M. et Mme B... A... font valoir que la proposition de rectification est insuffisamment motivée, faute de préciser les modalités de reconstitution de la comptabilité, notamment le chiffre d’affaires et le coefficient de charges moyen d’entreprises comparables. Toutefois, cette argumentation qui concerne la reconstitution de comptabilité et donc le résultat déterminé par le vérificateur pour l’année 2019, qui a fait l’objet d’un dégrèvement en cours d’instance, est inopérante s’agissant des virements effectués par la société sur les comptes des requérants en 2020. En tout état de cause, la proposition de rectification adressée le 3 octobre 2022 comporte l’indication des impôts concernés, des années d’imposition, de la base d’imposition retenue, le fondement légal du rappel envisagé dans la catégorie des revenus de capitaux mobiliers, les raisons pour lesquelles les intéressés ont été regardés comme bénéficiaires des revenus distribués et une motivation des rehaussements envisagés par l’administration. M. et Mme B... A... ont donc disposé de l’ensemble des informations auxquelles ils avaient droit, en application des dispositions de l'article L. 57 du livre des procédures fiscales.
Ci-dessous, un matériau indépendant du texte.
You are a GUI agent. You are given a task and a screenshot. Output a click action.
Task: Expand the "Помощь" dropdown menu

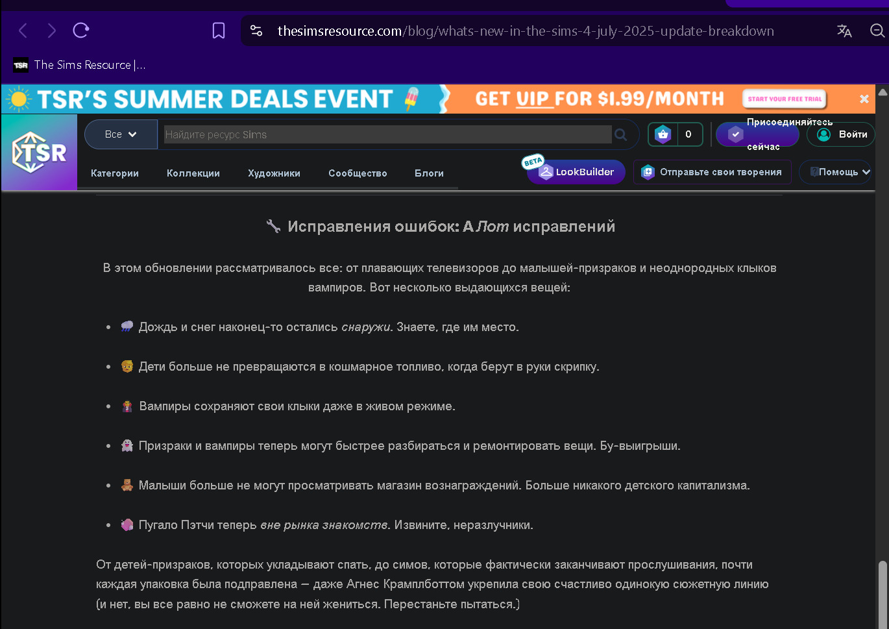(x=836, y=172)
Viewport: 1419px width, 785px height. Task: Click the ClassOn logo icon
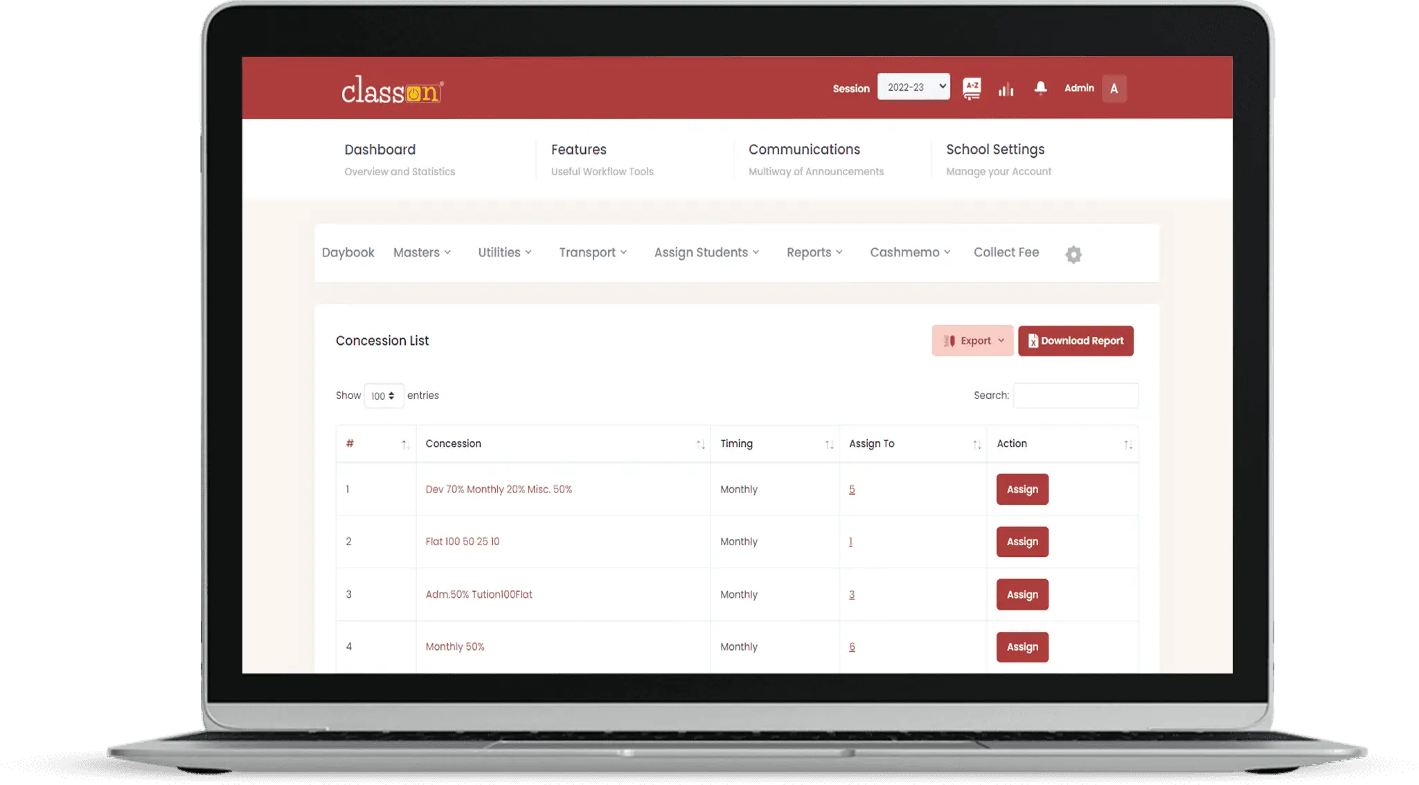click(x=393, y=88)
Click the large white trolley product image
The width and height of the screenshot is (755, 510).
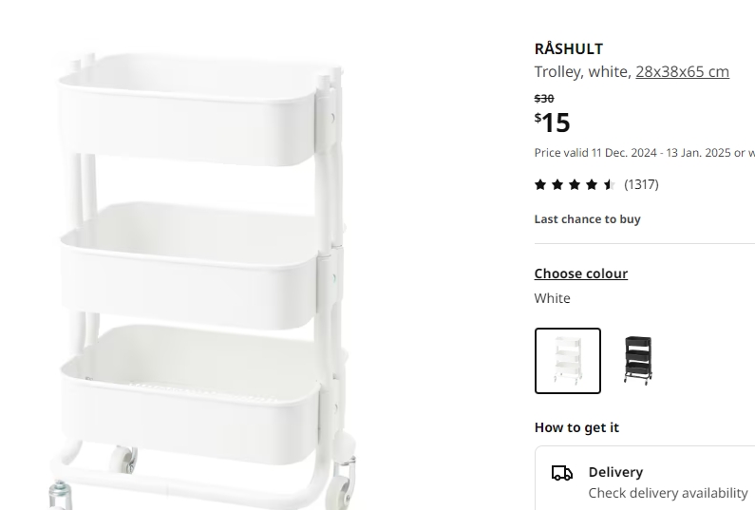pos(202,279)
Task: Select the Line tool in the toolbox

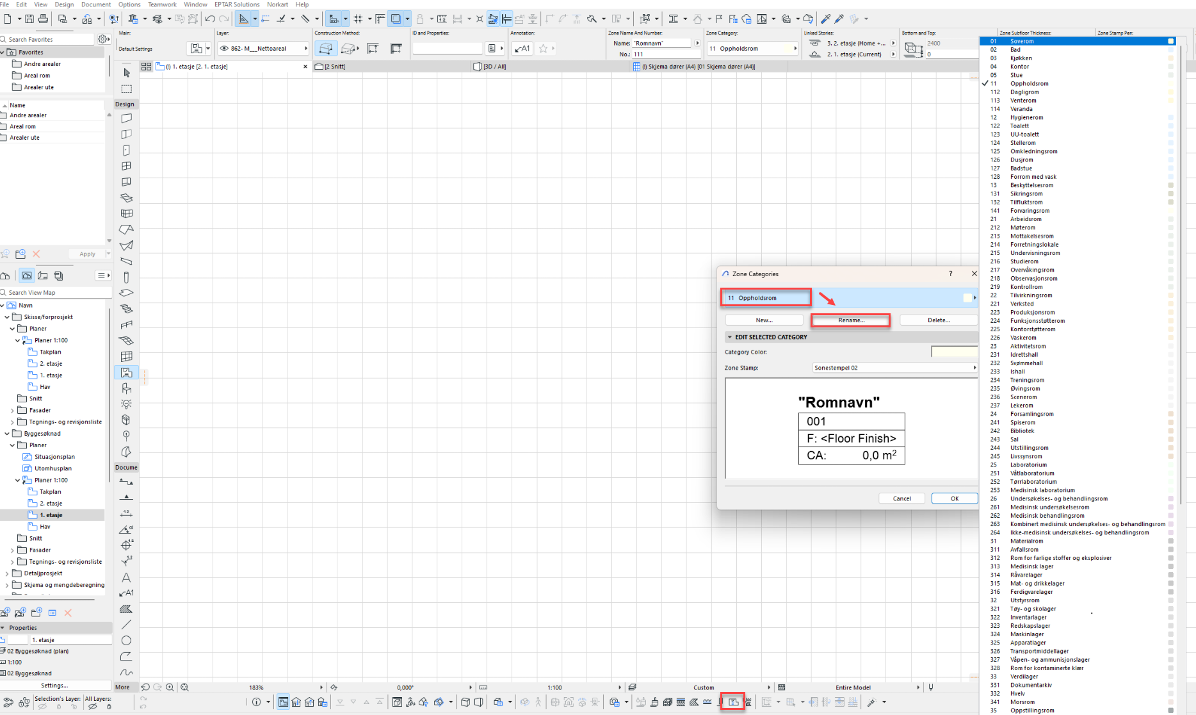Action: click(126, 625)
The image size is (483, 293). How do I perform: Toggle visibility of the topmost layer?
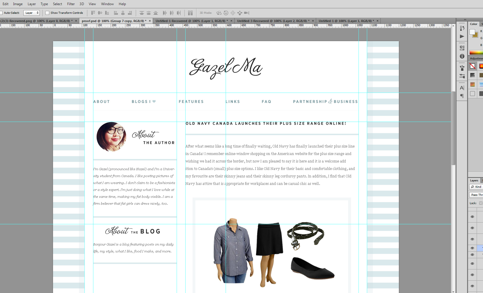point(472,217)
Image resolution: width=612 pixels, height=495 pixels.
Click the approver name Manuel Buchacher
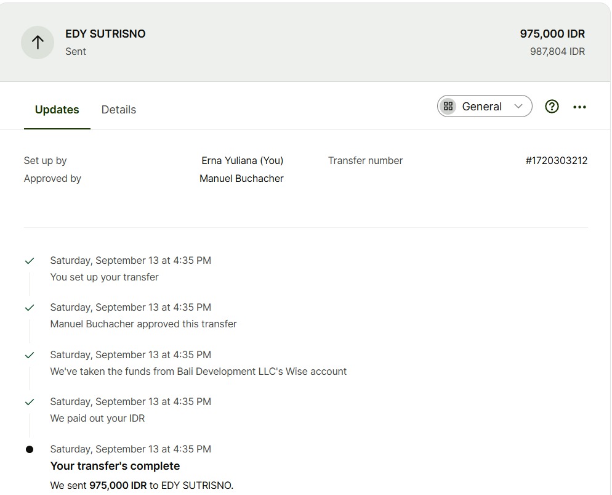click(x=241, y=179)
Le moyen tiré de la méconnaissance de ces dispositions doit être écarté.


Il résulte de ce qui précède que la requête de M. et Mme B... A... doit être rejetée, y compris en ses conclusions présentées au titre des dispositions de l’article L. 761-1 du code de justice administrative.





D E C I D E :



Article 1er : La requête de M. et Mme B... A... est rejetée.


Article 2 : Le présent jugement sera notifié à M. et Mme B... A... et au directeur départemental des finances publiques des Yvelines.


Délibéré après l'audience du 28 novembre 2025, à laquelle siégeaient :

Mme Sauvageot, présidente,
Mme Lutz, première conseillère,
Mme Ghiandoni, première conseillère,

Rendu public par mise à disposition au greffe le 15 décembre 2025.


La rapporteure,
signé
F. Lutz

La présidente,
signé
J. Sauvageot

La greffière,

signé

C. Delannoy


La République mande et ordonne au ministre de l’économie, des finances et de la souveraineté industrielle, énergétique et numérique en ce qui le concerne ou à tous commissaires de justice à ce requis en ce qui concerne les voies de droit commun, contre les parties privées, de pourvoir à l’exécution de la présente décision.